Ausgewählter Text:
====

Das BSOD-Problem ist auf eine Kombination aus fehlerhaften Binärdaten und einem fehlerhaft geschriebenen Parser zurückzuführen.
Nach den Erfahrungen der letzten 10 Jahre entstehen die meisten CVEs, Abstürze, Bugs und Verlangsamungen beim Deserialisieren von Binärdaten in maschinenlesbare Datenstrukturen.
Das betrifft viele Bereiche, darunter Kompressionsalgorithmen, Reader für Font-Outlines, Bild-/Video-/Audio-Parser, Parser für Videospieldaten, XML-/HTML-Parser sowie die Parser für Zertifikate/Signaturen/Schlüssel in OpenSSL.
Auch der Content-Parser des EDR-Programms von CrowdStrike ist keine Ausnahme.
Zweiter Kommentar
Statt rootkitbasierter Endpoint-Überwachungssoftware könnten Open-Source-Lösungen ethischer sein.
Open-Source-Tools arbeiten transparent und können sicherstellen, dass es keine Backdoors oder schwerwiegenden Bugs gibt.
Sie können öffentlich auditiert werden und als Geschäftsmodell mit der Bereitstellung von Malware-Signaturen für Security-Teams betrieben werden.
Dritter Kommentar
Microsoft trägt Verantwortung für den Ausfall bei CrowdStrike.

====

Bereitgestelltes Material:
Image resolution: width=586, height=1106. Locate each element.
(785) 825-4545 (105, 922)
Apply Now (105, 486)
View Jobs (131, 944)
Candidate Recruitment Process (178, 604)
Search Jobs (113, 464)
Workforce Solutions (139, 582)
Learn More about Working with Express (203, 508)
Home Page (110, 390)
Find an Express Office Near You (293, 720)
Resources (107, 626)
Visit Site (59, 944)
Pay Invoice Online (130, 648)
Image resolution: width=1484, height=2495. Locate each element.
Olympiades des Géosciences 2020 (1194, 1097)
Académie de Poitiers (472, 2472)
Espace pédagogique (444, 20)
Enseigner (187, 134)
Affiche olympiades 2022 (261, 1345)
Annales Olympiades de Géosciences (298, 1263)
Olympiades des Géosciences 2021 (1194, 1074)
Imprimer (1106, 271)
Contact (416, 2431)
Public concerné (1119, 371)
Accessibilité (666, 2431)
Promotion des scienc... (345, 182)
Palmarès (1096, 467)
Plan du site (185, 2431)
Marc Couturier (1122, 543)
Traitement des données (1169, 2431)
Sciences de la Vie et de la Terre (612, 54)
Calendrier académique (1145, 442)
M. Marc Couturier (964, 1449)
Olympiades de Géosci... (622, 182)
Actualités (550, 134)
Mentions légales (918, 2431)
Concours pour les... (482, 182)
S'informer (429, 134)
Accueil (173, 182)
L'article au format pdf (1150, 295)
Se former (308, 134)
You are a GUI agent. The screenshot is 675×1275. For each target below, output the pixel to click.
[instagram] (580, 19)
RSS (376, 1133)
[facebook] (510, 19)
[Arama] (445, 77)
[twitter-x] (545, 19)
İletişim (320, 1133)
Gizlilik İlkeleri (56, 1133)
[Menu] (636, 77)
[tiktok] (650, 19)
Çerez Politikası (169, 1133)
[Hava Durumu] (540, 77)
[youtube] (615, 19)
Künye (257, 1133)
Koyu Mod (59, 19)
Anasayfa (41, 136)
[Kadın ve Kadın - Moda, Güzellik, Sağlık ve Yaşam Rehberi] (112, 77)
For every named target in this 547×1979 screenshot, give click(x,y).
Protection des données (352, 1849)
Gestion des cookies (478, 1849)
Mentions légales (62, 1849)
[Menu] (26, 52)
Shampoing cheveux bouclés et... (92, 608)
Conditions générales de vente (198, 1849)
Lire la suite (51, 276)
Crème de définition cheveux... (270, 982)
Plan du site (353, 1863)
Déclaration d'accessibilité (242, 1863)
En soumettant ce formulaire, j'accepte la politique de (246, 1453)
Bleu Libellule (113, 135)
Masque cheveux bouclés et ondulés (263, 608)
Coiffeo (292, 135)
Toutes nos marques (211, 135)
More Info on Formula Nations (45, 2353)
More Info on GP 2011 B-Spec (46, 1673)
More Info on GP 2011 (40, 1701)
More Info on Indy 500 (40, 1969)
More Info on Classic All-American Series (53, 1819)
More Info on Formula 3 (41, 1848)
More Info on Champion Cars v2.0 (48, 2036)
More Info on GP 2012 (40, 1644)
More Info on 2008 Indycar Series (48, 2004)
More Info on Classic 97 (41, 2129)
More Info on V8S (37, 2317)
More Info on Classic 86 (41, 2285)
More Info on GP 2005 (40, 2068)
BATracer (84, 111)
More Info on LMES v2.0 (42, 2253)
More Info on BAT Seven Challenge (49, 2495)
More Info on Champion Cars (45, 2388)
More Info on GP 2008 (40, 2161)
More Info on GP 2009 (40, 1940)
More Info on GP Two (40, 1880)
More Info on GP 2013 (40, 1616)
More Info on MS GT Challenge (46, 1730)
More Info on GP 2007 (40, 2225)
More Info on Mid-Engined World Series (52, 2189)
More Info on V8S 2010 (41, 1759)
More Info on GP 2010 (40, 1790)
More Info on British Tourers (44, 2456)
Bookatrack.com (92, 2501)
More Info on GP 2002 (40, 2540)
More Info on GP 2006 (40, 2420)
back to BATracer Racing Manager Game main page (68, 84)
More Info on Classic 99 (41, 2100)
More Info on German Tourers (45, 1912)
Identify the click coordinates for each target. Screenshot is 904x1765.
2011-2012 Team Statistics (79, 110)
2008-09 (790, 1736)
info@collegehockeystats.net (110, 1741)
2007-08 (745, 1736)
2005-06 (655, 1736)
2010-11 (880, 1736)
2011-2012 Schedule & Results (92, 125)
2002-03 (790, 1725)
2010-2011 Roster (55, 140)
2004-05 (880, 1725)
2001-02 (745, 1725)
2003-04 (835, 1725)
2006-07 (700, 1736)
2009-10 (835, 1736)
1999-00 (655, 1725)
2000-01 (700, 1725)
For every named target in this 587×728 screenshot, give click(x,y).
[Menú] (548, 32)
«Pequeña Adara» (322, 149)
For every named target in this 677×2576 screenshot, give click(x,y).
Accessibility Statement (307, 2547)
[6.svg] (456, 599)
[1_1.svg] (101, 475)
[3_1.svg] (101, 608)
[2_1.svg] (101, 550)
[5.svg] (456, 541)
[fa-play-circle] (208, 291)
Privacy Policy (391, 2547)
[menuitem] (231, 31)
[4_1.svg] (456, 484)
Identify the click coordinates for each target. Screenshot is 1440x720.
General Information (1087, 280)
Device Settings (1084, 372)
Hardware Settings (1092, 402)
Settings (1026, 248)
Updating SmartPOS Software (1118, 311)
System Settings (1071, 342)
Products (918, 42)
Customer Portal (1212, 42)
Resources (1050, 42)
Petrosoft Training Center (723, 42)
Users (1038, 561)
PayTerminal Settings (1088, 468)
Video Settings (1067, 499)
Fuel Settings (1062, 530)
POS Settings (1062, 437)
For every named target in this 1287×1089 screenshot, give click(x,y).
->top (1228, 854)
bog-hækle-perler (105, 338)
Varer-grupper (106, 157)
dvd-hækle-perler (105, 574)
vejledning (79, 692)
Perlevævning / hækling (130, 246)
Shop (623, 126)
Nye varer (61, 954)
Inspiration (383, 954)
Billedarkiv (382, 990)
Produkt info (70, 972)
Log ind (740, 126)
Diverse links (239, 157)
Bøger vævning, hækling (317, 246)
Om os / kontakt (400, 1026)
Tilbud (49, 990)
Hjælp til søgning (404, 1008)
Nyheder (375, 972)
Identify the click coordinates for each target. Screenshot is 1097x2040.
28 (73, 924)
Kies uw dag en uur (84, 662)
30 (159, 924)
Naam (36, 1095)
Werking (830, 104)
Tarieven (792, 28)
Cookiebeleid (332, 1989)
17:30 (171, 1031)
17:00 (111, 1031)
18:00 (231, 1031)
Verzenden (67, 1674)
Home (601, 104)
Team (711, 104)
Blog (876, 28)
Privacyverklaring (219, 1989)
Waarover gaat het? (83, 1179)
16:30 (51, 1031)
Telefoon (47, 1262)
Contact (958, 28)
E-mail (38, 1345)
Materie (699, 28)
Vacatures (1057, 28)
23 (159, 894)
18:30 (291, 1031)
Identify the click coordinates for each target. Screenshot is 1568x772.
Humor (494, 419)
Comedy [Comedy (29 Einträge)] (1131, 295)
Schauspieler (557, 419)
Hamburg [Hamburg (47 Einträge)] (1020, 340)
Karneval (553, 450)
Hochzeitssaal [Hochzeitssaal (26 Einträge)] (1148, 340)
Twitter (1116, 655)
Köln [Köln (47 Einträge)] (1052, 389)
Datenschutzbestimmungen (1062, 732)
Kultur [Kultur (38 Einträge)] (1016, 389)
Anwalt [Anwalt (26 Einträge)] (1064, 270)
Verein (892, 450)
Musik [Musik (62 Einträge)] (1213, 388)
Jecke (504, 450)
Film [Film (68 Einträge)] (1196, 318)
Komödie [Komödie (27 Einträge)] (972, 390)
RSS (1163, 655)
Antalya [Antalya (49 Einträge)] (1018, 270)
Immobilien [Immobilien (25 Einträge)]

====

Zu erledigende Aufgaben:
1. Worauf führt der ausgewählte Text das BSOD-Problem zurück?
2. Zähle alle Bereiche auf, die der ausgewählte Text in dem Satz nennt, der mit „Das betrifft viele Bereiche“ beginnt.

Nummerierte Antworten:
1. Auf eine Kombination aus fehlerhaften Binärdaten und einem fehlerhaft geschriebenen Parser.

2.
- Kompressionsalgorithmen
- Reader für Font-Outlines
- Bild-/Video-/Audio-Parser
- Parser für Videospieldaten
- XML-/HTML-Parser
- Parser für Zertifikate/Signaturen/Schlüssel in OpenSSL